Working in innovative ways to speed up drug development
MSF is supporting the push to accelerate the development of new drugs for patients with drug resistant TB. International experts have proposed carrying out drug trials in drug-resistant patients through an innovative trial design that could deliver new treatments for DR patients more quickly. At present the main strategy for drug development is to generate a completely new regimen. This won't happen within a decade. That's too late for the nearly half a million new patients with drug-resistant TB that emerge each year.
No Time to Wait
At a conference hosted by MSF in New York in 2007, participants underlined the urgency of developing new tools to meet the challenge TB poses to global health and set out a number of demands to ensure that TB research receives the attention and funding it desperately needs.

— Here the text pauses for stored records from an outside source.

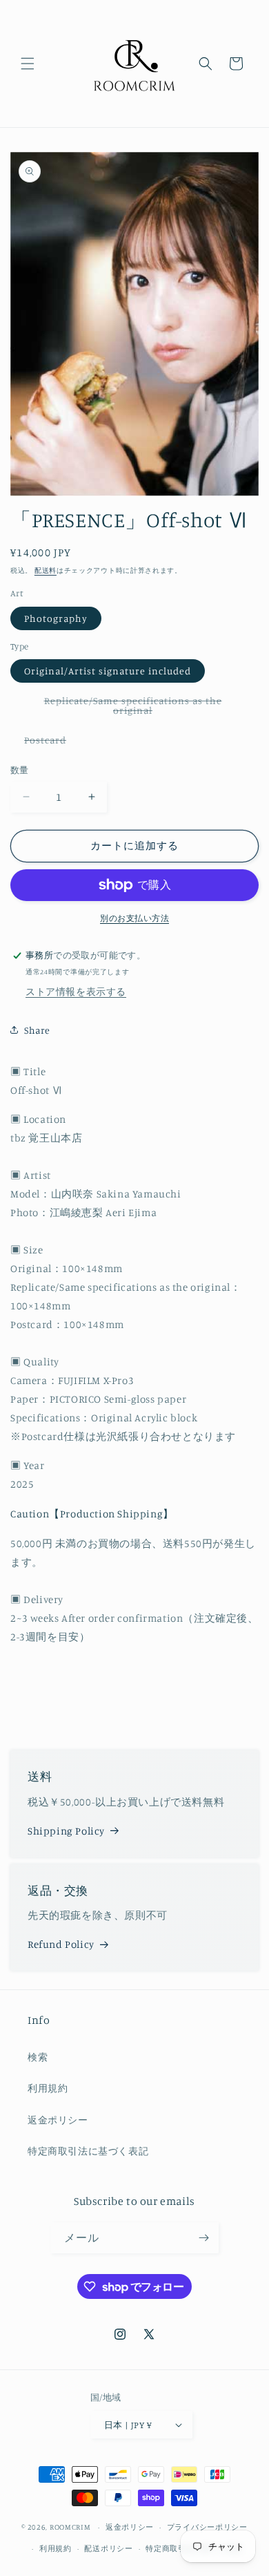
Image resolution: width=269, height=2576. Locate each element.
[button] (27, 63)
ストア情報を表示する (76, 991)
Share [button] (37, 1030)
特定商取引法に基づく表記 (88, 2151)
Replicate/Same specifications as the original (133, 708)
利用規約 (48, 2088)
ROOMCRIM (70, 2527)
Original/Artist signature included (107, 670)
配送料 (45, 570)
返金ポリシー (58, 2119)
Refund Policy (61, 1944)
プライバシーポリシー (207, 2527)
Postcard (50, 742)
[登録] (203, 2237)
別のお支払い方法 (134, 918)
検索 (38, 2057)
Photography (56, 618)
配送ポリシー (108, 2548)
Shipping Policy (66, 1830)
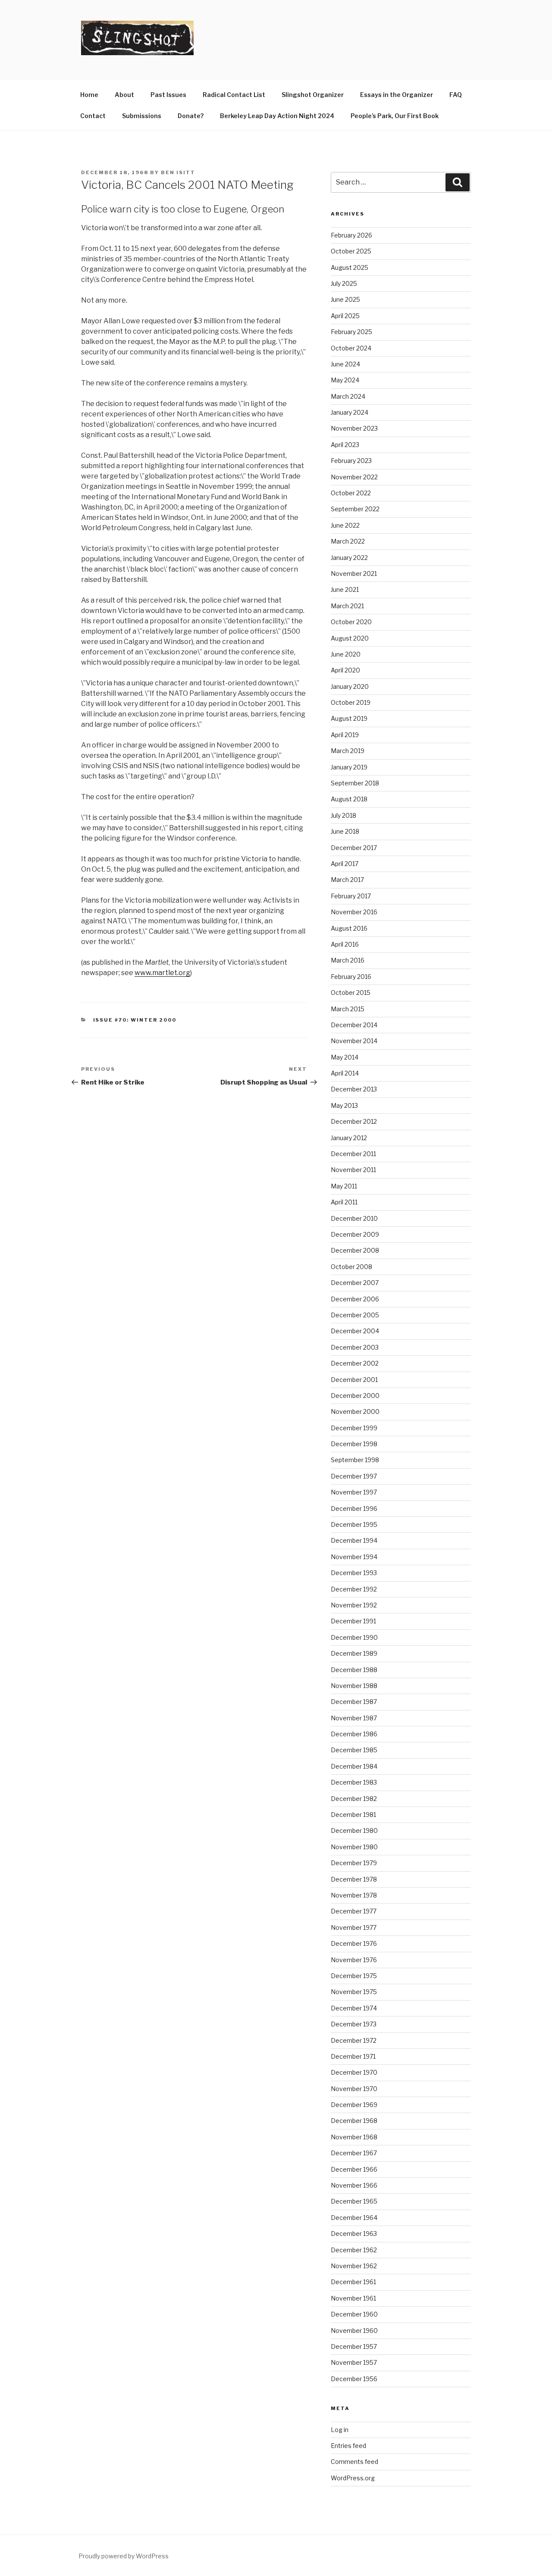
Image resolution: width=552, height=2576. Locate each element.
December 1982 (354, 1798)
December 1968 (354, 2120)
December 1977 (353, 1911)
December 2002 (355, 1363)
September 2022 (355, 509)
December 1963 (354, 2233)
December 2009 (355, 1234)
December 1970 (354, 2072)
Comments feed (354, 2461)
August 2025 (349, 267)
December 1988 (354, 1669)
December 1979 (354, 1862)
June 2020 (346, 654)
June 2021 (345, 589)
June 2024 (345, 364)
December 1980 (354, 1830)
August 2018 (349, 799)
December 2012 (354, 1121)
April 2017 (344, 863)
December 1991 (353, 1621)
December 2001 (354, 1379)
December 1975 (354, 1975)
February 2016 (351, 976)
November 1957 (354, 2362)
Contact (93, 115)
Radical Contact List (234, 94)
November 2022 (354, 477)
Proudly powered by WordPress (123, 2556)
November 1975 (354, 1991)
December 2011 (353, 1153)
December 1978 (354, 1879)
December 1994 (354, 1540)
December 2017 (354, 847)
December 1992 (354, 1589)
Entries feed (348, 2445)
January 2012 (349, 1137)
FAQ (455, 94)
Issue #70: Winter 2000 (135, 1020)
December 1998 (354, 1443)
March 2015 (347, 1009)
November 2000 (355, 1411)
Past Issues (168, 94)
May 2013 (344, 1105)
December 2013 (354, 1089)
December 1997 (354, 1476)
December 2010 (354, 1218)
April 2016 (345, 944)
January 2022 (349, 557)
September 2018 (355, 783)
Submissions (141, 115)
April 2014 (345, 1073)
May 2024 (345, 380)
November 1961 (353, 2298)
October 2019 (350, 702)
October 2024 (351, 348)
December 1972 (353, 2040)
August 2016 (349, 928)
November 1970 (354, 2088)
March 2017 (347, 879)
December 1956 (354, 2378)
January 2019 (349, 767)
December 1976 (354, 1943)
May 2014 (344, 1057)
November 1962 (354, 2266)
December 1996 (354, 1508)
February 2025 (351, 331)
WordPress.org (353, 2478)
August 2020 (350, 638)
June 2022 (345, 525)
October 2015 (350, 992)
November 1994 (354, 1556)
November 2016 (354, 912)
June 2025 (345, 299)
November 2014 (354, 1040)
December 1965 (354, 2201)
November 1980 (354, 1847)
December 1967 (354, 2153)
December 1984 (354, 1766)
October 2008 (351, 1266)
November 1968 (354, 2137)
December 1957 (354, 2346)
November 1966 (354, 2185)
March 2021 (347, 606)
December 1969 (354, 2104)
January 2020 (350, 686)
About (124, 94)
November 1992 (354, 1605)
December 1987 (354, 1701)
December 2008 (355, 1250)
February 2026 (351, 235)
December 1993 (354, 1572)
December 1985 (354, 1750)
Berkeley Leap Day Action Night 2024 (277, 115)
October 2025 (351, 251)
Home (89, 94)
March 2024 (348, 396)
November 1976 (354, 1959)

Summary of demands from NY conference
Around $900 million needs to be invested annually in the development of new tools for TB, but only $206 million was invested in 2005, and the funding gap is expected to widen over time.
IGWG - the way forward ?
TB research has suffered chronic neglect for many years. It's estimated there's an annual shortfall of US$800 million dollars a year. MSF is supporting the negotiations underway at the WHO aimed at changing the present R&D profit-driven paradigm to one which targets research towards diseases that affect those most in need in developing countries. The Intergovernmental Working Group (IGWG) is due to conclude this process in May 2008.